*** Begin section ***

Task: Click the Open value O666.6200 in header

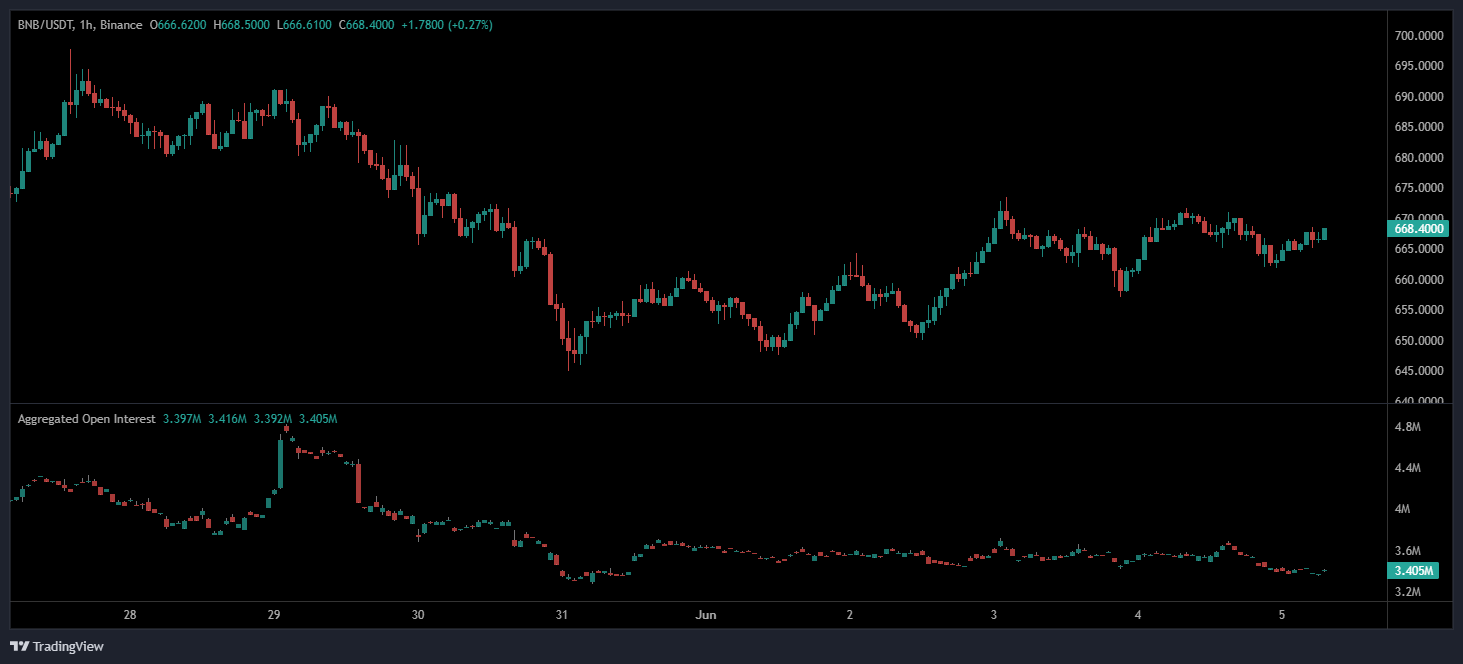Action: [x=178, y=24]
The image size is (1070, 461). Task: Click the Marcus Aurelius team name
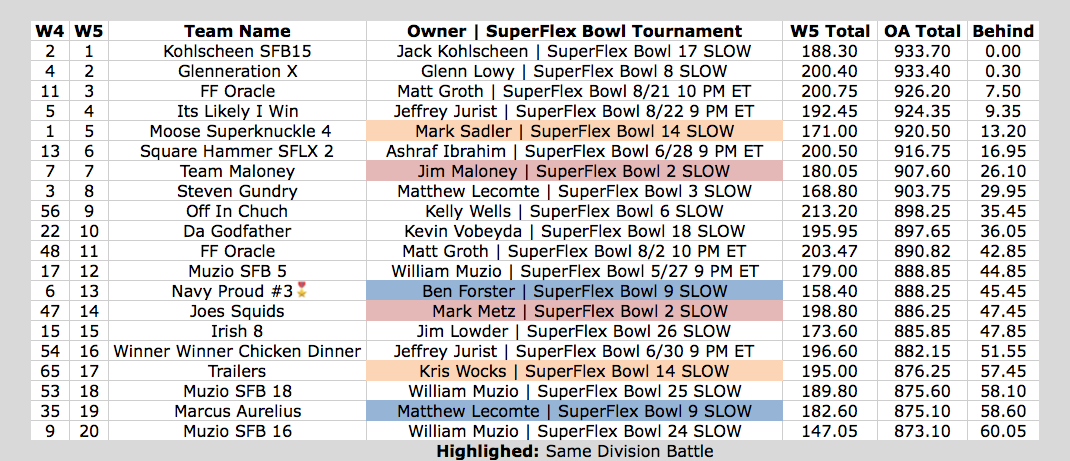pos(237,412)
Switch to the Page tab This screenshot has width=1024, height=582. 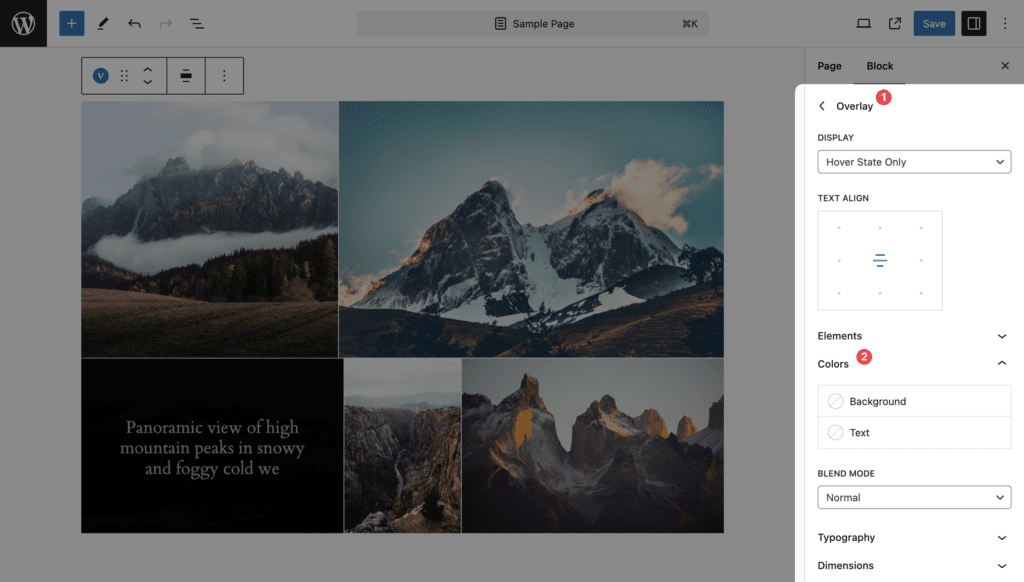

*** End section ***

**The problem**: Each record above should be repeated exactly, please, without pictures.

**Answer section**:
Task: Click the Open value O666.6200 in header

Action: [x=178, y=24]
The image size is (1070, 461). Task: Click the Marcus Aurelius team name
pos(237,412)
Switch to the Page tab This screenshot has width=1024, height=582. 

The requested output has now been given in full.